Formazione di cratoni
Il processo con cui i cratoni si formano dalla roccia primitiva è chiamato cratonizzazione. Le prime grandi masse terrestri cratoniche si formarono durante l’eone archeano. Durante il primo Archean flusso di calore della Terra era quasi tre volte superiore a quello che è oggi a causa della maggiore concentrazione di isotopi radioattivi e il calore residuo dalla accrescimento della Terra. L’attività tettonica e vulcanica era considerevolmente più attiva di quanto non lo siano oggi; il mantello era molto più fluido e la crosta molto più sottile. Ciò ha comportato una rapida formazione di crosta oceanica a creste e punti caldi e un rapido riciclaggio della crosta oceanica nelle zone di subduzione. La superficie terrestre era probabilmente suddivisa in molte piccole placche con isole vulcaniche e archi in grande abbondanza. Piccoli protocontinenti (cratoni) formati come roccia crostale sono stati fusi e rifusi da punti caldi e riciclati in zone di subduzione.
Non c’erano grandi continenti nel primo Archeano, e piccoli protocontinenti erano probabilmente la norma nel Mesoarcheano perché probabilmente erano impediti dalla coalescenza in unità più grandi dall’alto tasso di attività geologica. Questi protocontinenti felsici (cratoni) probabilmente si sono formati in punti caldi da una varietà di fonti: magma mafico fusione più rocce felsiche, fusione parziale della roccia mafica, e dall’alterazione metamorfica delle rocce sedimentarie felsiche. Sebbene i primi continenti si formarono durante l’Archeano, la roccia di questa età costituisce solo il 7% degli attuali cratoni del mondo; anche consentendo l’erosione e la distruzione delle formazioni passate, le prove suggeriscono che solo il 5-40% dell’attuale crosta continentale si formò durante l’Archeano. (Stanley, 1999).
Una prospettiva evolutiva di come il processo di cratonizzazione “potrebbe” essere iniziato per la prima volta nell’Archeano è data da Hamilton (1999):
“Sezioni molto spesse di rocce vulcaniche per lo più sottomarine mafiche e subordinate ultramafiche, e per lo più subaeree e sottomarine felsiche rocce vulcaniche e sedimenti sono stati oppressi in complesse sinorme tra i giovani batoliti felsici domiformi in aumento mobilitati dalla fusione parziale idrosa nella crosta inferiore.
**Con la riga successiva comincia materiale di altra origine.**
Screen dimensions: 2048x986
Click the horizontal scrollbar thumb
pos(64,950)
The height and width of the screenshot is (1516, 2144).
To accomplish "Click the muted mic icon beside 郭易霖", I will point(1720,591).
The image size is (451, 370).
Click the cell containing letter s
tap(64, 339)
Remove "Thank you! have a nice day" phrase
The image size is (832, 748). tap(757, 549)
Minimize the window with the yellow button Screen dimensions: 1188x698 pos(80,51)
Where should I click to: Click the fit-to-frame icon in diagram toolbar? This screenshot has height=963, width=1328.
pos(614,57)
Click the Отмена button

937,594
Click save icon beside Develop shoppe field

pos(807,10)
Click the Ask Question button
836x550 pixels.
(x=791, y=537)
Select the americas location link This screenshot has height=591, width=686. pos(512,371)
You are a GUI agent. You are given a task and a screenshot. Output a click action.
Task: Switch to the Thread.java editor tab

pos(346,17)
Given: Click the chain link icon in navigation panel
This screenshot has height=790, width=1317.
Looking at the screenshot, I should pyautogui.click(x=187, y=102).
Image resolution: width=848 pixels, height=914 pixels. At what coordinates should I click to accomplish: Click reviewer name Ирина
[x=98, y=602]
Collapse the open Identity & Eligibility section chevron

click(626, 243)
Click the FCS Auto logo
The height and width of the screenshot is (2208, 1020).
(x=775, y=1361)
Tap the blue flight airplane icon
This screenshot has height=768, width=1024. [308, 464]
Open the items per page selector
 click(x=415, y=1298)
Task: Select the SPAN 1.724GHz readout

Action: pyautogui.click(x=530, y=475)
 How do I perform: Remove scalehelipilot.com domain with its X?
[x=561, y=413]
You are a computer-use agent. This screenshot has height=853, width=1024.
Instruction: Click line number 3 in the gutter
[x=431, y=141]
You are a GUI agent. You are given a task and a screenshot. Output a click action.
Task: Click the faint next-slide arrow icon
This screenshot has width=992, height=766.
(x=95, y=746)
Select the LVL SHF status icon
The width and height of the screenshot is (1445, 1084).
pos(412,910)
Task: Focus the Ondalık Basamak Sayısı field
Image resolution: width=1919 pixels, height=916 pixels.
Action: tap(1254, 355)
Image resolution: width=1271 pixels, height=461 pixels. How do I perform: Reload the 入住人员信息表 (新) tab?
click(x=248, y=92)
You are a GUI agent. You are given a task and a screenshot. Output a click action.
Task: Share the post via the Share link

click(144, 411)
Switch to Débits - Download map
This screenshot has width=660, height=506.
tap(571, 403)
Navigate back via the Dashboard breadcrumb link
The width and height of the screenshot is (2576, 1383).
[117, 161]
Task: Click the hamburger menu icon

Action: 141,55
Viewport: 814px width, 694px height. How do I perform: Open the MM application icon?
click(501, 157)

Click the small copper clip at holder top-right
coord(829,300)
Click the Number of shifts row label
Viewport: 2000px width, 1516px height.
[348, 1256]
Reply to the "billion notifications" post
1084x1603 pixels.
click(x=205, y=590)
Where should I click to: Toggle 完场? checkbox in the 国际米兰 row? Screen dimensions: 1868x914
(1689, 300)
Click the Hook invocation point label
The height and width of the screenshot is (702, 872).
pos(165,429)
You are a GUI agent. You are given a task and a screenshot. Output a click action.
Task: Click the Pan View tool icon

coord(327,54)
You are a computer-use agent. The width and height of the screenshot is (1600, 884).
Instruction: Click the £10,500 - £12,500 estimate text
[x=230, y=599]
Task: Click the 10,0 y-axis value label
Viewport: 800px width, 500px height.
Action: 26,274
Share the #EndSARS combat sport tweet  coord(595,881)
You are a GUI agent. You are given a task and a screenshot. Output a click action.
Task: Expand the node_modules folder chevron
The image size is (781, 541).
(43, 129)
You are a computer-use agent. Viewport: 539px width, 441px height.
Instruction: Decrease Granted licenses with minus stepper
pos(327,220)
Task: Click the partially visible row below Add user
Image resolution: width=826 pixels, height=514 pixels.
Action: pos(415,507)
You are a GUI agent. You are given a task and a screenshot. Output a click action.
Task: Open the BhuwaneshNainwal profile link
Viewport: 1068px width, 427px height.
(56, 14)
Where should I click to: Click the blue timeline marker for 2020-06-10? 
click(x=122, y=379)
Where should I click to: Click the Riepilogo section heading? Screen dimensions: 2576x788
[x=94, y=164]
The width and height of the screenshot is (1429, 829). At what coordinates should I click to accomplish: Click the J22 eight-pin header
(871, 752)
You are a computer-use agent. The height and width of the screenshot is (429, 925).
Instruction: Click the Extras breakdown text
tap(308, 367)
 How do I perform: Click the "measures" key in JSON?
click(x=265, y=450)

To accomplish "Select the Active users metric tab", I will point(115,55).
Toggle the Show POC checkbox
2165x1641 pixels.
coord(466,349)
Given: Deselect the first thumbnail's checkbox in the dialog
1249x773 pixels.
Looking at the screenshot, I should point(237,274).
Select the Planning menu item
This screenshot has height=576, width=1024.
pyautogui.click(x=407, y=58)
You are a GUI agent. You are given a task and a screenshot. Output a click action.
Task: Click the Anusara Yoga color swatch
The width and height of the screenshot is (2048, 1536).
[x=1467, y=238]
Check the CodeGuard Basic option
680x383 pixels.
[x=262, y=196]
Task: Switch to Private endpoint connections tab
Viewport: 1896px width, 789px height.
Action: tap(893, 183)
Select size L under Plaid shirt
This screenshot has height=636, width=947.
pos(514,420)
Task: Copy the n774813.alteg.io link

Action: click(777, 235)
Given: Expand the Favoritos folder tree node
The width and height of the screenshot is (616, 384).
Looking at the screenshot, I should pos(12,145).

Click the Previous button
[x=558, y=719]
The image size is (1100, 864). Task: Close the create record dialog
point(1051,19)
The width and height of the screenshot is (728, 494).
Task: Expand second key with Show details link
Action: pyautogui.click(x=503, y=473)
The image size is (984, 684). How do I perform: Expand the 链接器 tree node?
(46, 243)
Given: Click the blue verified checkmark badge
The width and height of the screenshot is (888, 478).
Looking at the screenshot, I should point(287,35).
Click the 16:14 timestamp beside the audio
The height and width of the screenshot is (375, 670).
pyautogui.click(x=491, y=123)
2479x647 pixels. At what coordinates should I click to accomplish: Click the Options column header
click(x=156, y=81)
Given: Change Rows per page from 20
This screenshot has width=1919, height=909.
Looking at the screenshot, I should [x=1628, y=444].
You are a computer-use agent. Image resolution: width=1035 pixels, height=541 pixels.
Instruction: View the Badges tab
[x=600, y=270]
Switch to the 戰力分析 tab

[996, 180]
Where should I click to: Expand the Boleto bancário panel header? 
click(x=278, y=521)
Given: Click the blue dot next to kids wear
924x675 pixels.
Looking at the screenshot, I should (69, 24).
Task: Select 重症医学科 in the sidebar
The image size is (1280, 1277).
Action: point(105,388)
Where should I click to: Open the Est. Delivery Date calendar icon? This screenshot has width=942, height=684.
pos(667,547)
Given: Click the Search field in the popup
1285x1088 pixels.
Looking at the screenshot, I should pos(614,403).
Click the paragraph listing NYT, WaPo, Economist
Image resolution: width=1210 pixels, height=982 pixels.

I terreni in granito e pietra verde della crosta superiore hanno subito un moderato accorciamento regionale, disaccoppiato dalla crosta inferiore, durante l’inversione compositiva che accompagna la doming, ma presto seguì la cratonizzazione. Seminterrato tonalitico è conservato sotto alcune sezioni greenstone ma rocce supracrustal comunemente cedere il passo verso il basso per rocce plutoniche correlative o più giovani… I pennacchi del mantello probabilmente non esistevano ancora e i continenti in via di sviluppo erano concentrati in regioni fresche. Il mantello superiore della regione calda era parzialmente fuso e i magmi voluminosi, per lo più ultramafici, eruttavano attraverso molte effimere bocche sottomarine e spaccature focalizzate sulla crosta più sottile…. La crosta archeana sopravvissuta proviene da regioni di mantello più fresco e più impoverito, in cui una maggiore stabilità consentiva accumuli vulcanici insolitamente spessi da cui potevano essere generate voluminose rocce felsiche a fusione parziale a bassa densità.”